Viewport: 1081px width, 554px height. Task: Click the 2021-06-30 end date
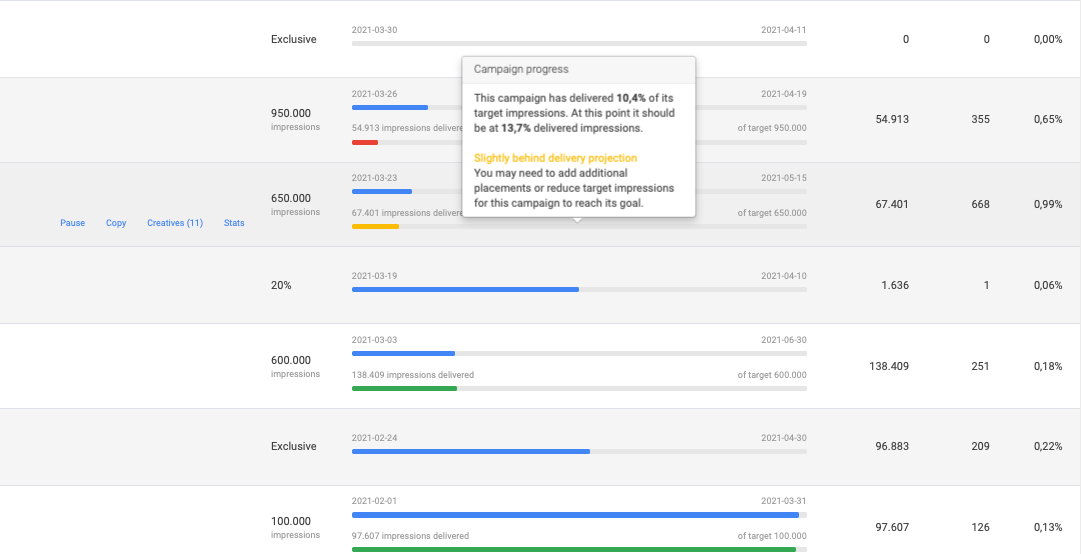point(783,340)
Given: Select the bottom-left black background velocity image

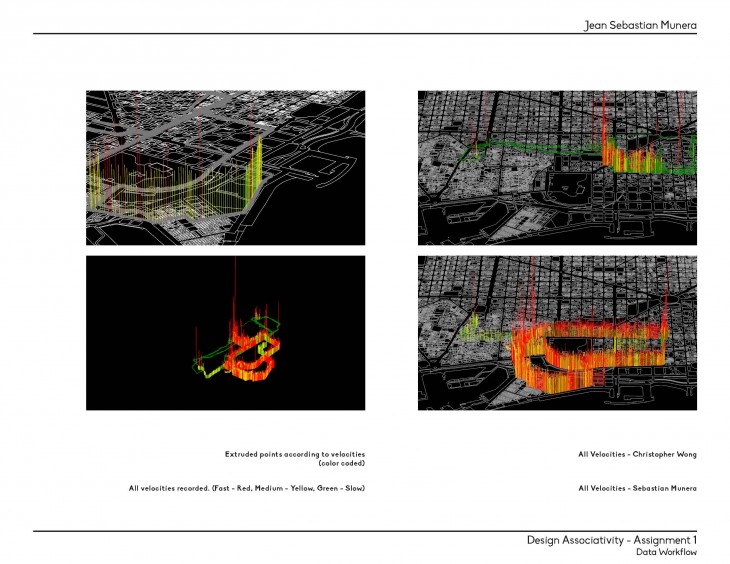Looking at the screenshot, I should click(225, 333).
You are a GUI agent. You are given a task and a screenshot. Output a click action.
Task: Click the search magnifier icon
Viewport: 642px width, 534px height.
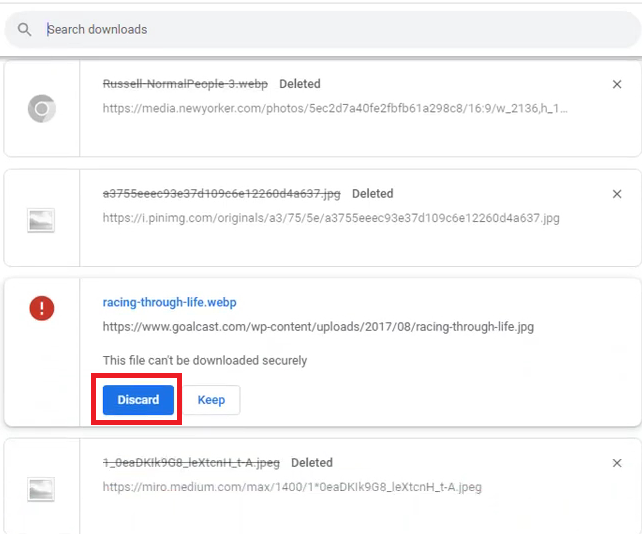coord(25,30)
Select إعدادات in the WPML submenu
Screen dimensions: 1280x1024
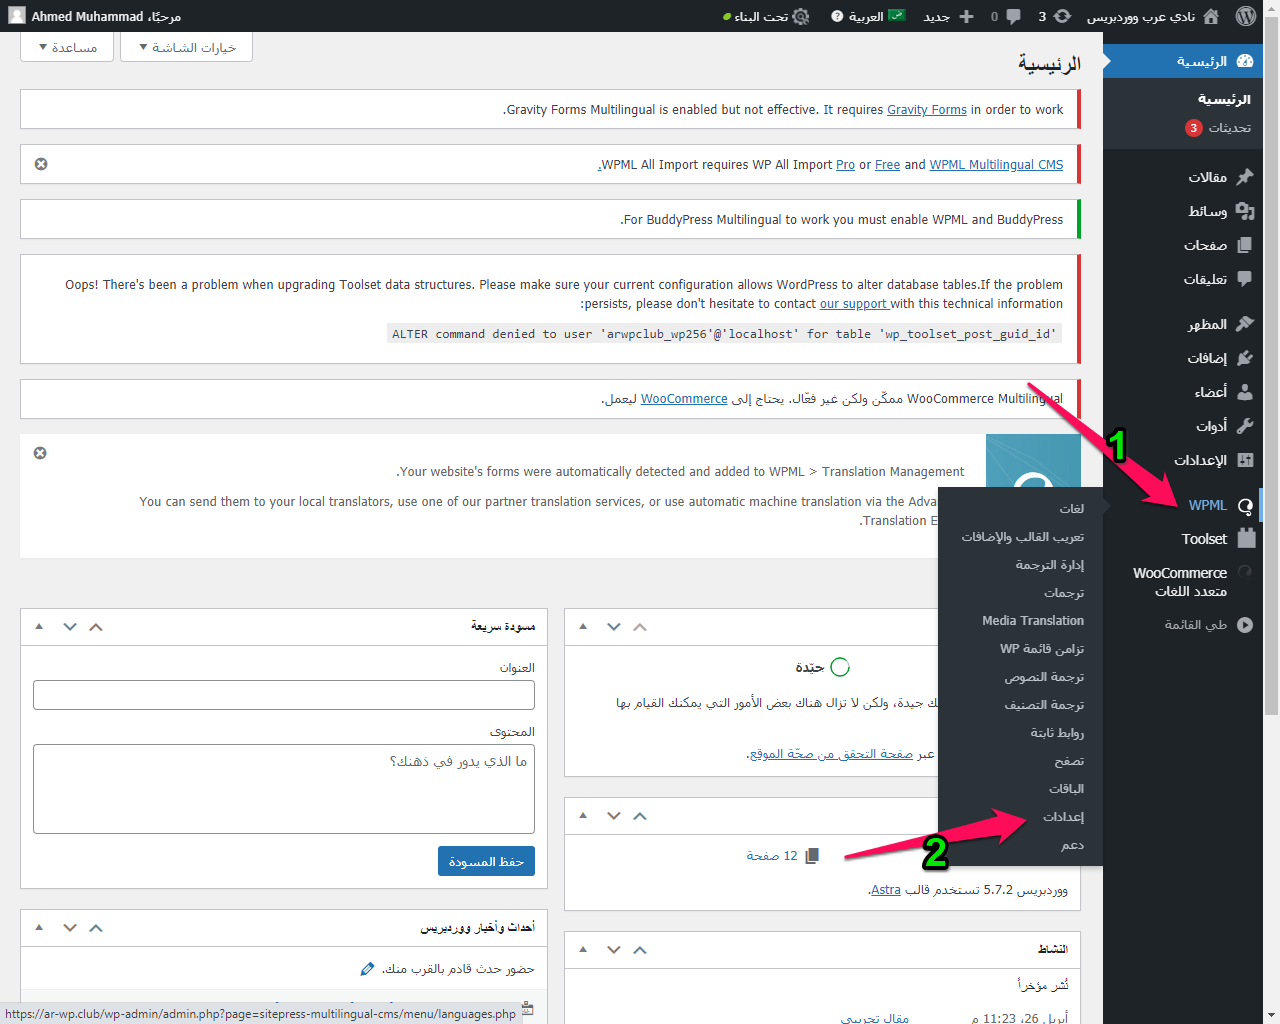[x=1063, y=817]
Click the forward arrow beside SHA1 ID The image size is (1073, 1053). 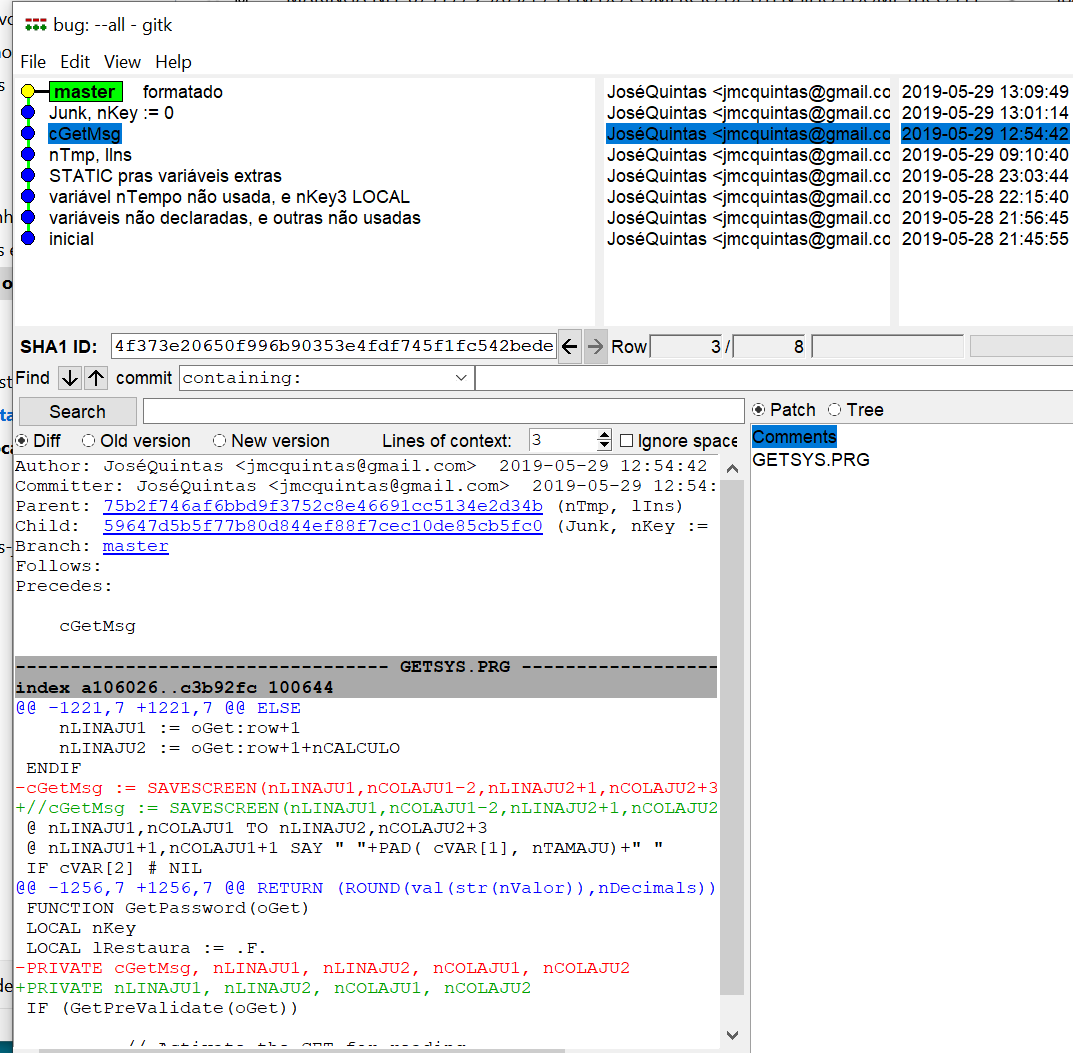[595, 347]
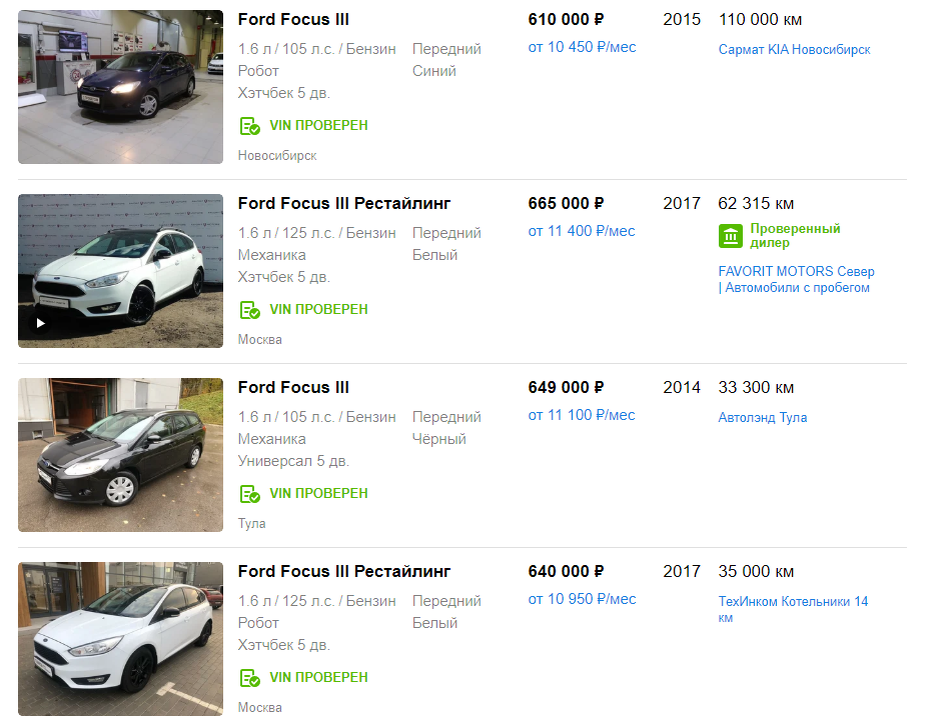Open Ford Focus III Рестайлинг 2017 with 62 315 км
Screen dimensions: 946x727
coord(344,203)
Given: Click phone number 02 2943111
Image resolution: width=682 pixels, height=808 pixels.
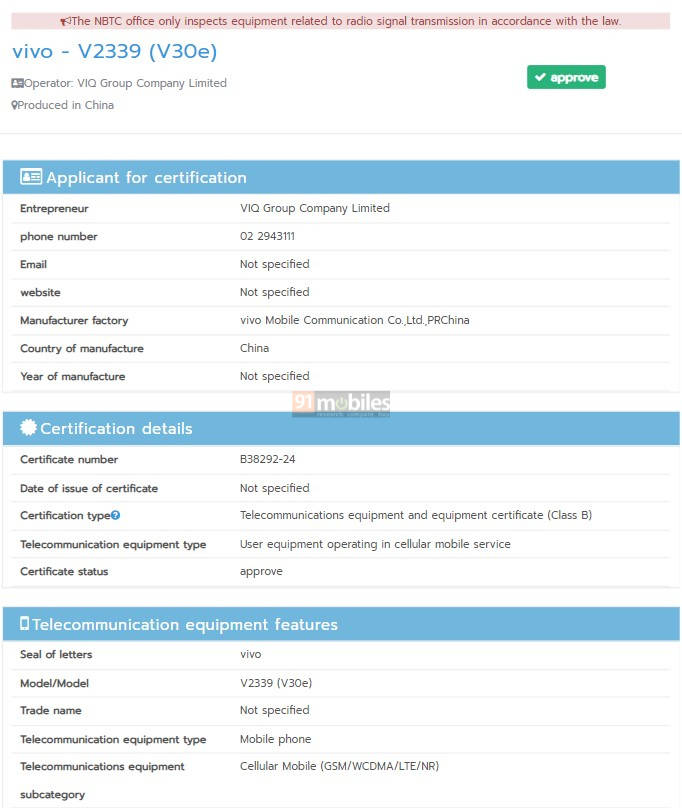Looking at the screenshot, I should pos(267,236).
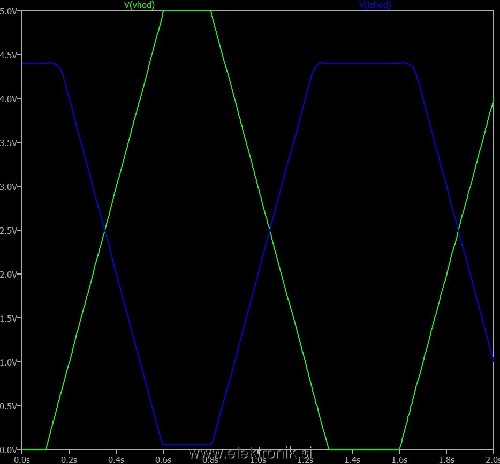Select the green V(vhod) trace label

140,5
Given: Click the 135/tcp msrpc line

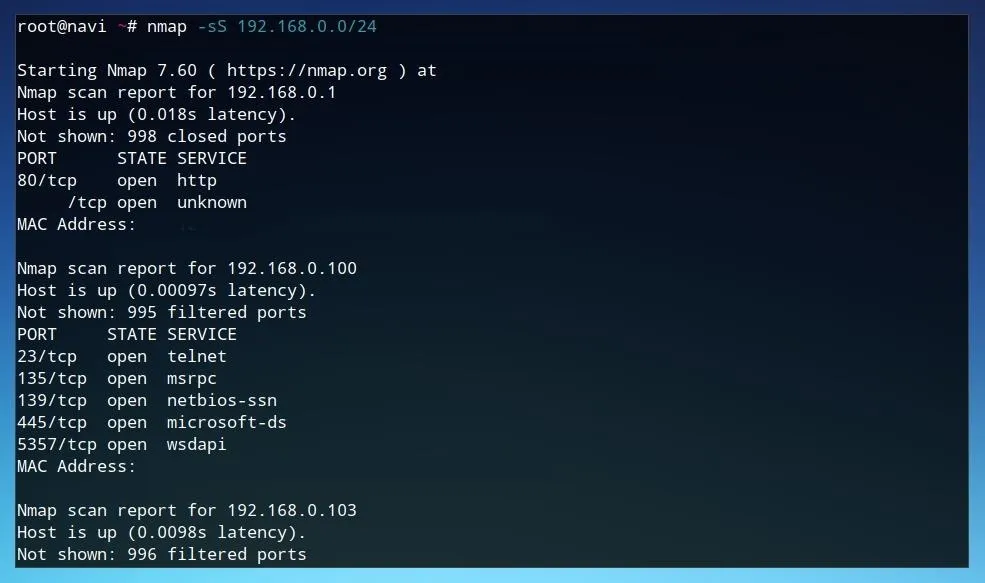Looking at the screenshot, I should pos(117,379).
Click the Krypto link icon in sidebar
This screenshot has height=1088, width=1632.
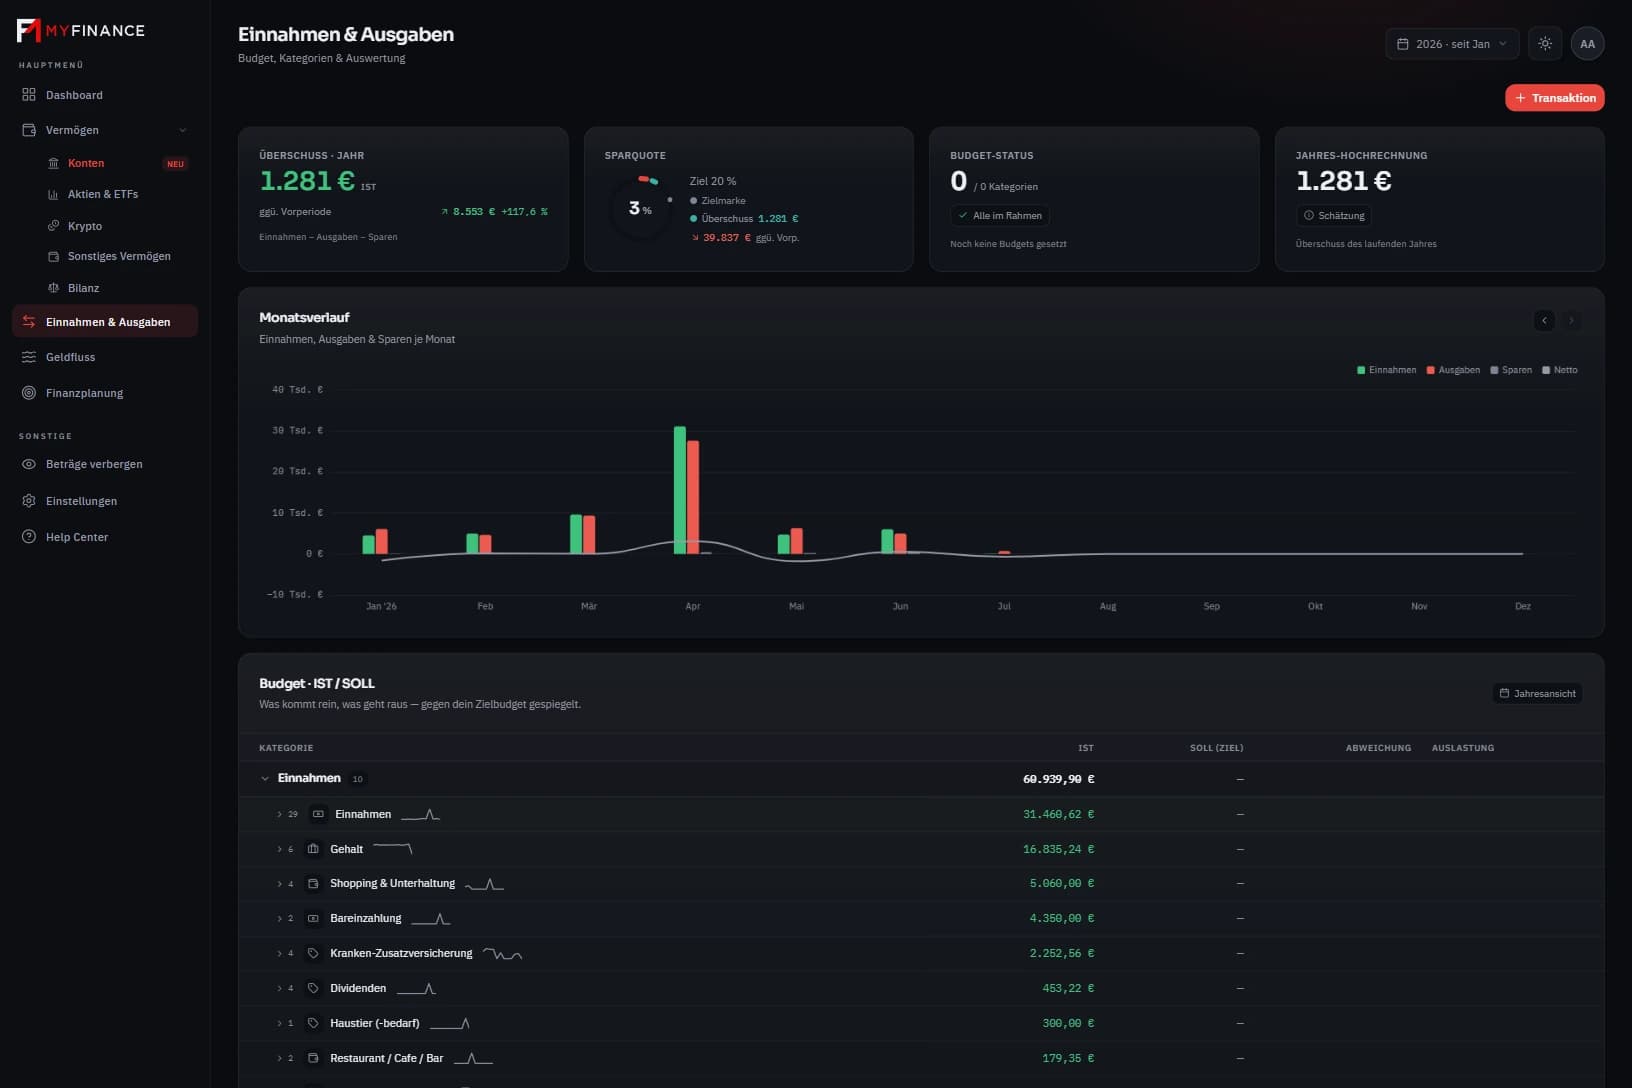point(54,226)
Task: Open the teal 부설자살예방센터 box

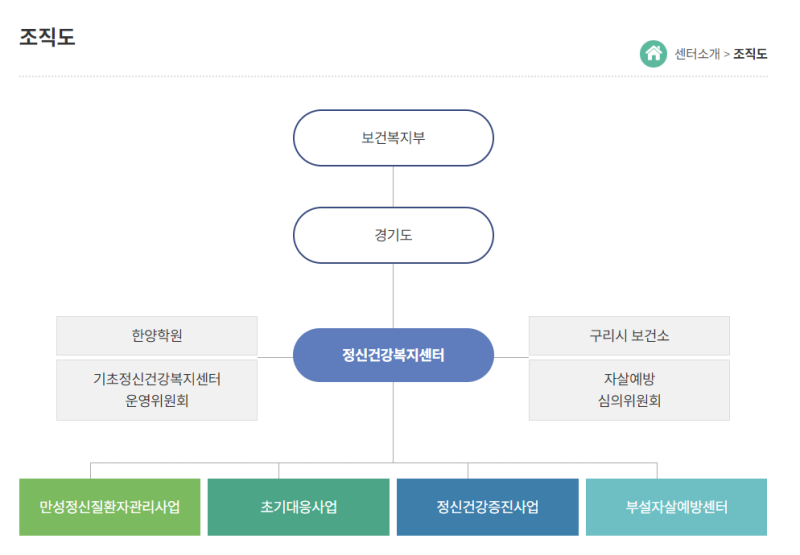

──────────

**SHORT EXERCISE**
Quote the data word for word, from the line holding "Given: Click phone number 02 2943111" through the end of the data, inclusive. Leave the pictures out of your answer.

**CORRECT RESULT**
Given: Click phone number 02 2943111
Image resolution: width=682 pixels, height=808 pixels.
Looking at the screenshot, I should pos(267,236).
Select the green V(vhod) trace label

140,5
Given: Click the 135/tcp msrpc line

Looking at the screenshot, I should pos(117,379).
Click the Krypto link icon in sidebar
This screenshot has height=1088, width=1632.
point(54,226)
Task: Open the teal 부설자살예방센터 box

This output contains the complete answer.